> **Selected text**
━━━━━━━━━━━━━━━━━━━━━━━━━━━━━━
Keep Swimming
- How it started is easy enough: I began swimming because I could no longer run.
- Years of sports, bad bone density, family history of joint issues — all contributing factors to the extreme anxiety growing in a tiny bone in my left foot. It becomes so stressed, it first aches then shoots hard with crippling pain. I can barely walk at times, in a city where you walk everywhere.
- When I run, I am clear-headed and I am saturated. I think of everything that is overwhelming me, everything I want to overwhelm me, everything I need to work out, everything I don’t want to think about. It is my zen time. Me, street, air, music. I require two things: Breathing, and moving my legs. It is the simplest, purest form of therapy. I sometimes hate it — when I have had too many cigarettes the night before, when I haven’t made time for it, when it’s 6:30 am and my ears freeze — but I always love it.
- I go swimming at a party on a lake and am shocked at how stroking back and forth between the floating dock and the shore exhausts me. This would be a good workout, I think.
- Sesmoiditis: An overuse injury involving chronic inflammation of the sesmoid bones and the tendons involved with those bones, caused by increased pressure under the big toe joint. Often caused by dancing, running, or high-impact sports. Often associated with a dull, longstanding pain.
- Heartache is also a dull,longstanding pain.
- I try to wear different shoes to work around this pain. I put aside my beloved heels. I buy foam inserts for every shoe. It persists. An article online tells me that if the inflammation gets to a point, the bone can explode. I buy more ice packs and Advil. I feel I cannot give up running if I want to stay sane.
- Three days before my 25th birthday, I sign up for the Metropolitan Pool, a City Parks facility, because it is only $25 for the year if I am under 25.
- My podiatrist asks if I’ve stopped running yet. I am getting electropulse treatments, where a thing that looks like a shoulder massager beats electronic healing waves into the ball of my foot. It feels like a jackhammer. My foot doesn’t hurt when I run, only after, I tell him, and no, I have not stopped. He says okay, and I hope I don’t see you again. I am back the next week.
- I ran through losing my job, three breakups, innumerable friend and family fights. I ran to the beach every Thanksgiving dawn to watch the ocean and find my own gratitude. I ran through Seville, Spain, when I was abroad and alone. I ran through my Brooklyn neighborhood the first day I moved there to see what I now called home. I ran in joy and sorrow, for richer or poorer, in sickness and health.
- I ran around the track in the basement of the university gym where you were playing basketball with your friends and watched me every lap. Afterwards you would run after me, and make plans to see me naked later.
- I ran past you the week of graduation when the trees were in full bloom and the grass was unreal green and you did not wave or smile and I cried all the way home.
- You played water polo. You had the back of a swimmer and a liquid smile that poured into me. You poured into me.
━━━━━━━━━━━━━━━━━━━━━━━━━━━━━━
> **Dataset excerpt**
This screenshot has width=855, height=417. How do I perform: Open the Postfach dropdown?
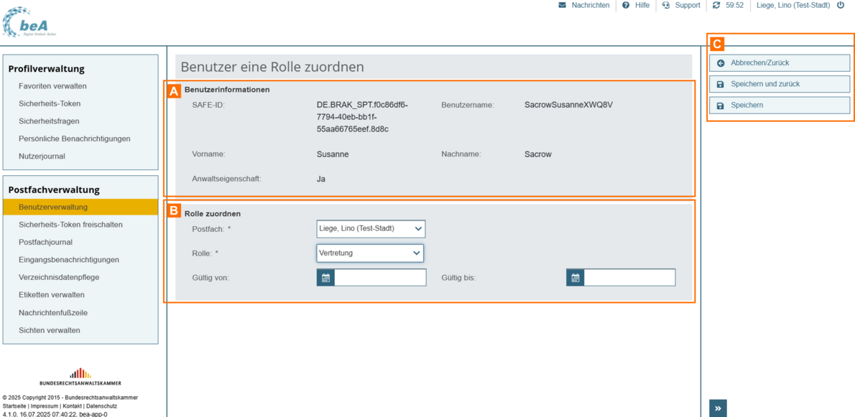tap(371, 229)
━━━━━━━━━━━━━━━━━━━━━━━━━━━━━━
> **Assigned task**
Extract the passage of the essay about running and swimming starting at "- Sesmoiditis: An" and ending at "am under 25.", copying it word for word. Rely only on the essay about running and swimming, not the data.

> **Written solution**
- Sesmoiditis: An overuse injury involving chronic inflammation of the sesmoid bones and the tendons involved with those bones, caused by increased pressure under the big toe joint. Often caused by dancing, running, or high-impact sports. Often associated with a dull, longstanding pain.
- Heartache is also a dull,longstanding pain.
- I try to wear different shoes to work around this pain. I put aside my beloved heels. I buy foam inserts for every shoe. It persists. An article online tells me that if the inflammation gets to a point, the bone can explode. I buy more ice packs and Advil. I feel I cannot give up running if I want to stay sane.
- Three days before my 25th birthday, I sign up for the Metropolitan Pool, a City Parks facility, because it is only $25 for the year if I am under 25.